Our earlier post, Indefinite Leave to Remain (ILR): Which UK Visas Lead to Settlement?explains which visas provide routes to indefinite leave to remain (ILR) in the UK. As explained in that post, many routes to ILR require showing a period of continuous residence in the UK – the length of the period of continuous residence needed varies depending on the route. Further, what counts as ‘continuous residence’ depends on the type of visa that you are on. 

This post discusses the guidance on permitted absences under Appendix Continuous Residence. The information in this post applies to applications made under the following routes (former names of the routes are given in brackets): 

For the above visas, the rules on what counts as ‘continuous residence’ are set out in Appendix Continuous Residence of the Immigration Rules.
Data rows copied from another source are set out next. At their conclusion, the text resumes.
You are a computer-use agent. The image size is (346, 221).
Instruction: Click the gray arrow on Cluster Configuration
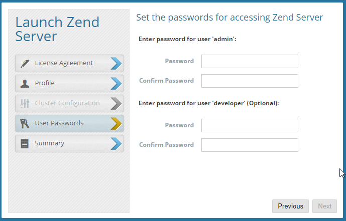116,103
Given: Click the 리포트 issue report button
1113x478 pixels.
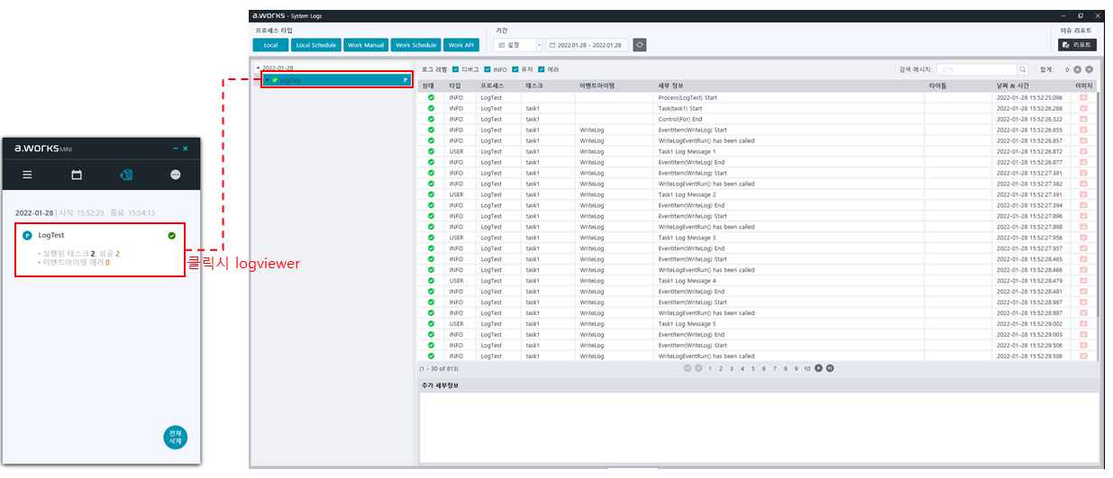Looking at the screenshot, I should click(x=1077, y=45).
2. What are Permitted Absences?

The general rule under Appendix Continuous Residence is that an applicant must not have been outside the UK for more than 180 days in any rolling 12 month period. For applicants applying for ILR on the basis of ten years’ long residence in the UK, the applicable rules changed on 11 April 2024 and transitional provisions are in place.
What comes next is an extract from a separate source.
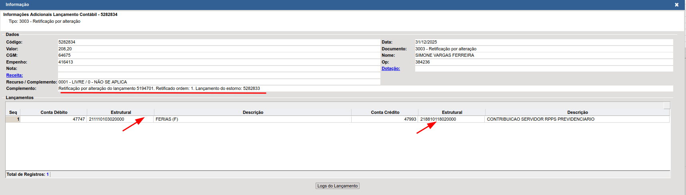Select the Data field showing 31/12/2025
This screenshot has width=686, height=195.
pos(543,42)
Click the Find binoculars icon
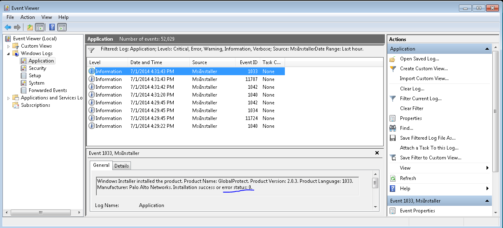This screenshot has height=228, width=503. (x=393, y=128)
Where part of the ten year period relied on is before 11 April 2024 (even where the application is made after this date), total absences for the part of the period before 11 April 2024 must not add up to more than 548 days, and any single absence beginning before 11 April 2024 must not be more than 184 days. For parts of ten year periods running after 11 April 2024, the rule that the Applicant must not have been outside the UK for more than 180 days in any rolling 12 month period applies.   See our earlier post, New Guidance Clarifies Long Residence ILR 548-Day Absence Rule, on the changes. 
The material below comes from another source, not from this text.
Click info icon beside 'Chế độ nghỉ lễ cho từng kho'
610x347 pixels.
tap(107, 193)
However, there are some exceptions to the rule that applicants must not have been outside of the UK for more than 180 days in any 12 month period. These are listed at paragraph CR 2.3 of Appendix Continuous Residence; absences where one of the exceptions applies are described in Home Office Guidance as ‘permitted absences’.  If an absence was for one of the listed reasons,  it will not be counted when calculating whether an applicant has been outside of the UK for more than 180 days in any 12 month period. In an application made under Appendix Long Residence, absences for one of these reasons will also not be counted when calculating whether an applicant’s absences prior to 11 April 2024 total more than 548 days, or whether any single absence starting before 11 April 2024 was more than 184 days. If an applicant is applying as a dependent partner or child, and the person on whom they are dependent has a permitted absence, that absence will also not count when calculating the dependant’s continuous residence period. 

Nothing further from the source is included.